Bir keresinde benzer tabloya ben de şahit olmuştum. Hattâ yolculardan birisi gence yaklaşıp walkmanının sesini biraz kısmasını, çıkan sesten rahatsız olduğunu söylemişti.
Ve…
Yolda, caddede, parkta, bahçede yürürken saç şekli, düşük pantolonu, ipi yerde sürünen abartılı ayakkabılarıyla ikili, üçlü veya daha fazla gruplar halinde gezen, dışarıdan sanki birbirlerinin ikizi, üçüzü veya dördüzüymüş gibi görünen gençler…
Sizce de bu gençler kendilerini ait olarak gördükleri gruplarının propagandasını yapmıyorlar mı? Böylece bu gruplarca belirlenen emir ve yasaklara olan engin sadakatlerini sergilemiş olmuyorlar mı?
“BEN ÖZGÜR ESİRİM!”
Aynı üniformayı, aynı takıları, aynı yürüyüşü, aynı saç veya sakal şeklini, aynı el-kol hareketlerini, aynı konuşma ve hattâ aynı kahkaha tarzını benimseyen, bütün bunları özgürleşmenin sembolü olarak benimseyen gençlerimiz…
“Triplere girmek”ten “Oha falan olma”ya, “Ayar olmak”tan “Ayar verme”ye, “Dumur”a kadar onlarca, yüzlerce kavramla özel bir dil kullanan, yayvan yayvan konuşan gençlerimiz…
Özgürlüğünü esaretle, eline geçirdiği metal kelepçelerle, ayağına taktığı marka prangalarla, başlarına taktıkları sembol keplerle, sırtına geçirdiği tek tip “marka” giysilerle sergileme çabasında olan gençlerimiz…

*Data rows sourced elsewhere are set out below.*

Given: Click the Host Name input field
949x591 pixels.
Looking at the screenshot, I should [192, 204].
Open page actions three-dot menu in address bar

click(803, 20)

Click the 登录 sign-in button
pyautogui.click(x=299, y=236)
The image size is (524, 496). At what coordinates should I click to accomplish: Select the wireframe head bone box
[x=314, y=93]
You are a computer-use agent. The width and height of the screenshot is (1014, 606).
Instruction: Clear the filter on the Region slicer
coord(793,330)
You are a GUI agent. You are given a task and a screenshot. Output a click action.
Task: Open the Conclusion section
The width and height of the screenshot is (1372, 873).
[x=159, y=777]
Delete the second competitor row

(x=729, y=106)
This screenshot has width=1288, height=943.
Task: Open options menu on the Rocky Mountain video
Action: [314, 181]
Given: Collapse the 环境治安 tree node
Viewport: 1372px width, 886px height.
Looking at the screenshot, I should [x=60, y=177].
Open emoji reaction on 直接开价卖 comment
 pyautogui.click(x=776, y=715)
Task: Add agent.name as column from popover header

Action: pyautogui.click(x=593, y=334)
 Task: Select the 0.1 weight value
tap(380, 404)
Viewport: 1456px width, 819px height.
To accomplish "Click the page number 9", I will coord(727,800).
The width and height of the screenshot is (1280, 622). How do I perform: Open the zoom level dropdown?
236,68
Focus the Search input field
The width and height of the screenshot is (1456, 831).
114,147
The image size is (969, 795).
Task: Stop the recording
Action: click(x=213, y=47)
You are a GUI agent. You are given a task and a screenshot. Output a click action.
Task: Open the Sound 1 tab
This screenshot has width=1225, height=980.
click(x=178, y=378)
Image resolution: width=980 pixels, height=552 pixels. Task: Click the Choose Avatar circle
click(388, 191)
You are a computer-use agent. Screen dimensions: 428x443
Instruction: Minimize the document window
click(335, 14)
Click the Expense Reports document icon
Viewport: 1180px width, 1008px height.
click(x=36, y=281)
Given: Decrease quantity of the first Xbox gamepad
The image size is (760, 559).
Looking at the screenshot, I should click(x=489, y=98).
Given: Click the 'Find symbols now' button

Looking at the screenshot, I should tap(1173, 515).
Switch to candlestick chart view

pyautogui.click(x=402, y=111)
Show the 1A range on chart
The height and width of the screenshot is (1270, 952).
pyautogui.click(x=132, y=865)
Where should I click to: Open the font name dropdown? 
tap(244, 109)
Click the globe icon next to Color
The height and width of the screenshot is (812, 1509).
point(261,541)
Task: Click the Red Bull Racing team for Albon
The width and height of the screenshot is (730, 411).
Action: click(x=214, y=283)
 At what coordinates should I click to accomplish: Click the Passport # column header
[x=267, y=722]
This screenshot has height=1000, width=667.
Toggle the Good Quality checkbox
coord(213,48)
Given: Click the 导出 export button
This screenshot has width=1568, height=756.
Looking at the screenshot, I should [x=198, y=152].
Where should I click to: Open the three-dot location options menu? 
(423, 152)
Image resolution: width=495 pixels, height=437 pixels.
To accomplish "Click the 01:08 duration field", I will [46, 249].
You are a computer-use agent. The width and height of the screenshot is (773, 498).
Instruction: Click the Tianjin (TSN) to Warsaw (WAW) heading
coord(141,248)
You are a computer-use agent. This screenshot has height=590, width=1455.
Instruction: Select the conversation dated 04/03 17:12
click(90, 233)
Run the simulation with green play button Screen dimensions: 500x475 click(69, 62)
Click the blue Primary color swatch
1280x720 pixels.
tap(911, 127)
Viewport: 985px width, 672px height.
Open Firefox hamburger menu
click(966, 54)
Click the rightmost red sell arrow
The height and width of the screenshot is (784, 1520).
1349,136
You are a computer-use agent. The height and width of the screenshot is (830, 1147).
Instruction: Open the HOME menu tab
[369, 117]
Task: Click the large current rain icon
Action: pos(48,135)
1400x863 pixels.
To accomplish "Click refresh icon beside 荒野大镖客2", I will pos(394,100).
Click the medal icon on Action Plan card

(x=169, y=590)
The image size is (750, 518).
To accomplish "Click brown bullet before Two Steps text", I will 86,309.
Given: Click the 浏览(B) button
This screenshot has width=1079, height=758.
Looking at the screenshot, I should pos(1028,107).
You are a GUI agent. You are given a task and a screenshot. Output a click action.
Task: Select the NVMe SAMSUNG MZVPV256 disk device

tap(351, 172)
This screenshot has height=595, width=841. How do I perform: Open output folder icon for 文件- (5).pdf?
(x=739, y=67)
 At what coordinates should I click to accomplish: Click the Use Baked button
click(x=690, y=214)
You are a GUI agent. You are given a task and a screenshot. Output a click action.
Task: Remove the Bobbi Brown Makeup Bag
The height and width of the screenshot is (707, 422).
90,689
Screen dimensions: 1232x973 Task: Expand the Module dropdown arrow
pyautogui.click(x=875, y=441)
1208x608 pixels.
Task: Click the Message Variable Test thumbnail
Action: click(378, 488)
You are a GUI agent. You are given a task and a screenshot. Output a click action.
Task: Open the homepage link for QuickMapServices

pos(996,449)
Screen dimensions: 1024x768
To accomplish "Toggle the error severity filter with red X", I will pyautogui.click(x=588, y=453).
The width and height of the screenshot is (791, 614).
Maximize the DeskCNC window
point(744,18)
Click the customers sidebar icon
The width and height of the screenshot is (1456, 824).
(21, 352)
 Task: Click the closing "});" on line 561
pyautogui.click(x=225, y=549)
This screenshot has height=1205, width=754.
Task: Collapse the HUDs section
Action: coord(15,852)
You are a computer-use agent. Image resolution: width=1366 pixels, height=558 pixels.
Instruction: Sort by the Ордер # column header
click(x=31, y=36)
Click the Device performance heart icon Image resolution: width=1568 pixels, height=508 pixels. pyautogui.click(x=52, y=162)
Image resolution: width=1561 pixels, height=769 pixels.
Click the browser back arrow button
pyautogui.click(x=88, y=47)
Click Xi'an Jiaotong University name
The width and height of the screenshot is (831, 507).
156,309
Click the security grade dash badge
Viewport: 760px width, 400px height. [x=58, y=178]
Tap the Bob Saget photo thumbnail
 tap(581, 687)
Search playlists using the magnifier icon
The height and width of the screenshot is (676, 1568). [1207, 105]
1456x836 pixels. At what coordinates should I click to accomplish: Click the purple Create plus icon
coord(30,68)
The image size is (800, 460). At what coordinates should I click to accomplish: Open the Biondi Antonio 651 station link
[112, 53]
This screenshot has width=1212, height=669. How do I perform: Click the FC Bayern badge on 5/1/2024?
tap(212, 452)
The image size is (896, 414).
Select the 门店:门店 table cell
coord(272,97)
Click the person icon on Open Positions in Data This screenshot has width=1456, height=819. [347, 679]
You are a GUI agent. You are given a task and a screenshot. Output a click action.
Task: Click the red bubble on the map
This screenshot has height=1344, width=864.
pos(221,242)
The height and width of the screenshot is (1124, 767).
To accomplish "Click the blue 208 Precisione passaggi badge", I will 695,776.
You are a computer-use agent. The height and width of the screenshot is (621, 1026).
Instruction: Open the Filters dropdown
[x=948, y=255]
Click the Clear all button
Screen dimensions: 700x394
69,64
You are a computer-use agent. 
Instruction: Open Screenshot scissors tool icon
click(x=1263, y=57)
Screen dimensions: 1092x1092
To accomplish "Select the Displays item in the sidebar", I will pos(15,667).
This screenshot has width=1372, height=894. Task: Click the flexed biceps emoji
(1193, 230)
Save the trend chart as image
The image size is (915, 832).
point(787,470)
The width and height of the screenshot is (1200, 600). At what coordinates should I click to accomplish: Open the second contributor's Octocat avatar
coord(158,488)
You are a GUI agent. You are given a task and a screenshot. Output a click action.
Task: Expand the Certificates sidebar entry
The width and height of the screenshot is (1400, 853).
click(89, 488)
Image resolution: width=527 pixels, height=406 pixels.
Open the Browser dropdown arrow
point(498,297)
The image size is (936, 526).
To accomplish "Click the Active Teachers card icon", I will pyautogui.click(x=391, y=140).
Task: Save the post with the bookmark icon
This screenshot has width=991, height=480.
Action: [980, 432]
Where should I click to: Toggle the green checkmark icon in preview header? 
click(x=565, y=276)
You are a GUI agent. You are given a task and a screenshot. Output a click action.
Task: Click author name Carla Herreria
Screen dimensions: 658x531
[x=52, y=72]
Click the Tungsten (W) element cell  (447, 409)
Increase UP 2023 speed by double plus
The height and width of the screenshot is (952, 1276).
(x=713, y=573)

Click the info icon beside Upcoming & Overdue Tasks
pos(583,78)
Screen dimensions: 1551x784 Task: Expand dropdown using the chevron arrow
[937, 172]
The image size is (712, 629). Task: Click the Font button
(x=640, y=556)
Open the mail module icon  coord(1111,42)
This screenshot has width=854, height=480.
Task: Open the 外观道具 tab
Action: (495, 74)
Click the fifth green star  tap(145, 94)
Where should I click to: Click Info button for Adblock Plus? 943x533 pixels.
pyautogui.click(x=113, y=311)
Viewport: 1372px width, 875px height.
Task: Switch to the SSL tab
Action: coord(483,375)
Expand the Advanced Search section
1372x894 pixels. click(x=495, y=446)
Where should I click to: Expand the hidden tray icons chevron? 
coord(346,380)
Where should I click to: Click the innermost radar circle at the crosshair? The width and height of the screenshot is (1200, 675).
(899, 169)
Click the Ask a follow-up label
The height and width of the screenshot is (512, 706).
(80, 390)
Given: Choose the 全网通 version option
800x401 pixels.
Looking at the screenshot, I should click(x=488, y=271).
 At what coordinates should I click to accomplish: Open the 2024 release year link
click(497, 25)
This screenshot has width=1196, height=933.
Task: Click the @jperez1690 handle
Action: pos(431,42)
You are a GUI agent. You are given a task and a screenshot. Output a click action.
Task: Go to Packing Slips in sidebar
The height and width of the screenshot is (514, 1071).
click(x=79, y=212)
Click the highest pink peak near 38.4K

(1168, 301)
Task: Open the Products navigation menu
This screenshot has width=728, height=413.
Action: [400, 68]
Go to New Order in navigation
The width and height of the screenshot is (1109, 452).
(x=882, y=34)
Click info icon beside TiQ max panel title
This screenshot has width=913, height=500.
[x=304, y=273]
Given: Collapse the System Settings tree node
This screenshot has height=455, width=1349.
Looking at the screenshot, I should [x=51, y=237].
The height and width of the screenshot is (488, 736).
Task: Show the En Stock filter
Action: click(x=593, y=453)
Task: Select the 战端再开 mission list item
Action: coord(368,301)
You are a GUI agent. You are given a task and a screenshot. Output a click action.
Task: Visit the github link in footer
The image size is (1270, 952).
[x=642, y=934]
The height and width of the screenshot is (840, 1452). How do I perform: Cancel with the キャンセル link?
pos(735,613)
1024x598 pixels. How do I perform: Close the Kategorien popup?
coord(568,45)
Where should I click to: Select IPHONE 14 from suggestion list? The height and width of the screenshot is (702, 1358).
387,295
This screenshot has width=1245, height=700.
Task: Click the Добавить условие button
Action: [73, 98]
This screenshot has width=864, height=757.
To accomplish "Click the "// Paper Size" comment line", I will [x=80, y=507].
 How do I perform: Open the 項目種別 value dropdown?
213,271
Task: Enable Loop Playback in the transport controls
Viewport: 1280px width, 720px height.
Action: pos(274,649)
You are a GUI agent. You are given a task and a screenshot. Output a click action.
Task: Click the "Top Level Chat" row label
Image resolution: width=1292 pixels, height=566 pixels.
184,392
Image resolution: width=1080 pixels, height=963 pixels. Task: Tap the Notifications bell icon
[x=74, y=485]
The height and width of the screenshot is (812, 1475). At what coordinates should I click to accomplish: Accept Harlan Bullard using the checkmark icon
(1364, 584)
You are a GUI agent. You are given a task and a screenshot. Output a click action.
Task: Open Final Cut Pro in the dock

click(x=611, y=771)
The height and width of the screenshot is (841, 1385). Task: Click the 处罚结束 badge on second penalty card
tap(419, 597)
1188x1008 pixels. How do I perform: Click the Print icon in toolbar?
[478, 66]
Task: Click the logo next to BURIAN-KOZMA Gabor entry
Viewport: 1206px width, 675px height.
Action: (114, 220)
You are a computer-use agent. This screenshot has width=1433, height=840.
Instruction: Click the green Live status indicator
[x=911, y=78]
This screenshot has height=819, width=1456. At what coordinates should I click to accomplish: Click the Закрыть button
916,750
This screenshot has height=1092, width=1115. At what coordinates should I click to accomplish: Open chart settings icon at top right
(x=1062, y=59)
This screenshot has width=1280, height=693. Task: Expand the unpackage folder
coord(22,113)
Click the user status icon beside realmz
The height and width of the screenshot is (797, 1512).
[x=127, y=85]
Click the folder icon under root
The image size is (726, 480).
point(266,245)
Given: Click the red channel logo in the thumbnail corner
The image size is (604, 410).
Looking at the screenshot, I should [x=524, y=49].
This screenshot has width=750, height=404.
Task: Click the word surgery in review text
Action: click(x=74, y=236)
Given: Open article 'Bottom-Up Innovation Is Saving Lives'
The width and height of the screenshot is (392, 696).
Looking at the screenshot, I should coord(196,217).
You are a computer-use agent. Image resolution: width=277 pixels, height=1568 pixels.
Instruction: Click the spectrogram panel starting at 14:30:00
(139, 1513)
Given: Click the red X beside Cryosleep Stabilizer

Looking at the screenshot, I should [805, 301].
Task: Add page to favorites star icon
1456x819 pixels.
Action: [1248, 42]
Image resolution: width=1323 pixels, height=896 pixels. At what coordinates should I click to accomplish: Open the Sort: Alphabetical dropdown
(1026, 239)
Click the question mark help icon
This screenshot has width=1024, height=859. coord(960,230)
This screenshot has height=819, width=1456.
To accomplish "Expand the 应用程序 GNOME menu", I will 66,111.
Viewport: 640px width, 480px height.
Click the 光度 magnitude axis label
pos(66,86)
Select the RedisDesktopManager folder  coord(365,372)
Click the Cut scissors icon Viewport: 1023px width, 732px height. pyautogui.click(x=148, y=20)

Esareti özgürlük görmek gibi tehlikeli bir noktaya gençleri sürükleyen tüm aktörleri tespit etmek, ardından bunları izale etmek; gençlerin içine düştükleri boşluğu ideal bir gençlik yetiştirmenin yollarını arayıp bulmak ve derhal uygulamaya koymak gerekiyor.
Bu yönde en iyi ve en etkili seviyede devreye konulması gereken birinci aktör medya, diğeri ise aile kurumu.
Çözümü, kaybedilen yerde bulmak en istikametli çare olsa gerek.
Gerçek özgürlük, belli mihrakların esiri, belli amaçsız ve hedefsiz grupların kölesi ve ortaya koydukları saçma sapan kuralların uygulayıcısı olmaktan kurtulmakla elde edilebilir. Gerçek özgürlüğe, bu yollarla içeriden konulan yasakları çiğnemekle ulaşılabilir.
Özgürlüğü esarette görenlere yenilerinin eklenmesine seyirci kalmak çözüm değildir. Belki bir gencimizi bile bu yoldan geri çevirebilmek veya o esaretten bir tanesini bile kurtarabilmek büyük bir başarı olabilir.
Tehlike kendi kapımızı çalmadan birşeyler yapmalı. Ne dersiniz?